What wealth the show to me had brought:


For oft, when on my couch I lie

In vacant or in pensive mood,

They flash upon that inward eye

Which is the bliss of solitude;

And then my heart with pleasure fills,

And dances with the daffodils.


William Wordsworth


Shall we get the shortcomings out of the way first? The simile sounds a little hackneyed these days. Maybe it sounded fresher two hundred years ago, but it hasn’t aged well. The blogger John Stevens   commented here recently that the ending seems inauthentic, and I agree with him there to an extent. For me, Wordsworth is a little too eager to portray nature as something elevating, and himself as a sensitive receptor to nature’s bounty. The syntax sounds rather forced to modern ears, and the tone is rather grand for what we might think of as a modest subject.

But I like the idea at the centre of this poem – the idea that a place, especially somewhere natural can stay with you, and that the memory of it nourishes you in some way. Put that way, it sounds cheesy, and yet Wordworth captures something essential of his experience, and from my own experience I believe this is a genuine phenomenon. There are a dozen places or so, perhaps more, the memory of which endure in my mind; when I think of these places I draw something more than solace or comfort, but a kind of strength: the moon making a path of light on the calm Yellow Sea at night; the tall reeds at Caerlaverock nature reserve, and the view of the Solway and the Lake District beyond – and a skylark lifting into the air as I stood up on a mound of grass to see this; or Holy Island on a changeable spring day and the sight of a colony of seals on the island opposite, their backs catching the light of the sun, their cries crossing the water…

So, though I’m not keen on daffodils, I have some regard for Daffodils.

Wordsworth's School

Wordsworth’s School, where he almost certainly didn’t have the idea for ‘Daffodils’



Filed under Poetry

2 responses to “Daffodils

  1. I’m fascinated by your reflections on this poem.

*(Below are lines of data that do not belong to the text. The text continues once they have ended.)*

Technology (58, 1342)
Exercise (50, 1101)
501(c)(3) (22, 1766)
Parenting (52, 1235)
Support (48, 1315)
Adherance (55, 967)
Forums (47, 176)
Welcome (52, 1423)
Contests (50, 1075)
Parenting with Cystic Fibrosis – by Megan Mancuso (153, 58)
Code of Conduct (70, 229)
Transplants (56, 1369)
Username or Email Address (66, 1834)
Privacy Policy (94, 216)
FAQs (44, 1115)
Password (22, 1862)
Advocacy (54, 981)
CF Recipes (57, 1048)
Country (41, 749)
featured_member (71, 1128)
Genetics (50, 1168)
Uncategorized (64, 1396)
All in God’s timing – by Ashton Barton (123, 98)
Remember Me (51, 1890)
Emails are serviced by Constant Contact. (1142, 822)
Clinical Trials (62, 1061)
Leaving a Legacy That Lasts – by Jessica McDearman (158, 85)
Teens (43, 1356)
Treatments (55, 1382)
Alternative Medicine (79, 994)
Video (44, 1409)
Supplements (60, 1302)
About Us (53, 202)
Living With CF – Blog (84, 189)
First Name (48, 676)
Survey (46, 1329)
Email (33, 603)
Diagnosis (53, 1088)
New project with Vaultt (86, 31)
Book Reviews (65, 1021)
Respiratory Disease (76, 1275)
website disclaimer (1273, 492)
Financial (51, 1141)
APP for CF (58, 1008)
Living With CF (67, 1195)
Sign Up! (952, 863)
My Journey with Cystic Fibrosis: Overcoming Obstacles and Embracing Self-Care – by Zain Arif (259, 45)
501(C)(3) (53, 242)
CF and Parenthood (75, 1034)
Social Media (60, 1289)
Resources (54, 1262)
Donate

Some of Wordsworth’s poems are magnificent (I think of Westminster Bridge for example, and parts of the Prelude) but for me this is not one of them.
    Your commentary is very fair: you mention a number of the problems modern readers have with it, and see the strength of many of them; but then you give a vigorous defence promoting the central idea that the memory of a single place can bring nourishment for years. The way you put that challenges my own long-held reservation that the ending lacks conviction – in essence because I doubted that a scene of daffodils could be of such intense resonance to a young male. I am half-persuaded by you!
    But there remain other problems for me. The first line, for example: clouds are not lonely; they are as gregarious as flocks of sheep. The poet is not accurate in his first line. He exaggerates in the last line. In turn, these weaknesses lead me to feel throughout that I’m reading something excessively sentimental and inauthentic (Walter the Softy plus the class cheat).
    Please excuse my grumpiness. As a teenager many years ago this very poem caused me to fear that an enjoyment of poems was unmanly. My pleasure in poetry was restored when I found contraband in the school library in the form of John Donne, Wilfred Owen and DH Lawrence.
    All in all, I’ve thoroughly enjoyed reading your case for the defence, and I’m very glad I came across it.

  2. Thanks for your extended thoughts on the poem, John. You’re right, I think, about the poem’s shortcomings, although I wonder if Wordsworth was thinking of a particular type of solitary cloud, rather than trying to say that all clouds are lonely. The image of poetry and of the poet that this poem seems to project is the wider problem, as your story suggests. I wonder if educators thought that it would foster a love for poetry and a reverence for nature in their wards…
    I was interested to hear the poets that kindled your passion for poetry. It’s funny to think of poets like Owen and Lawrence as contraband!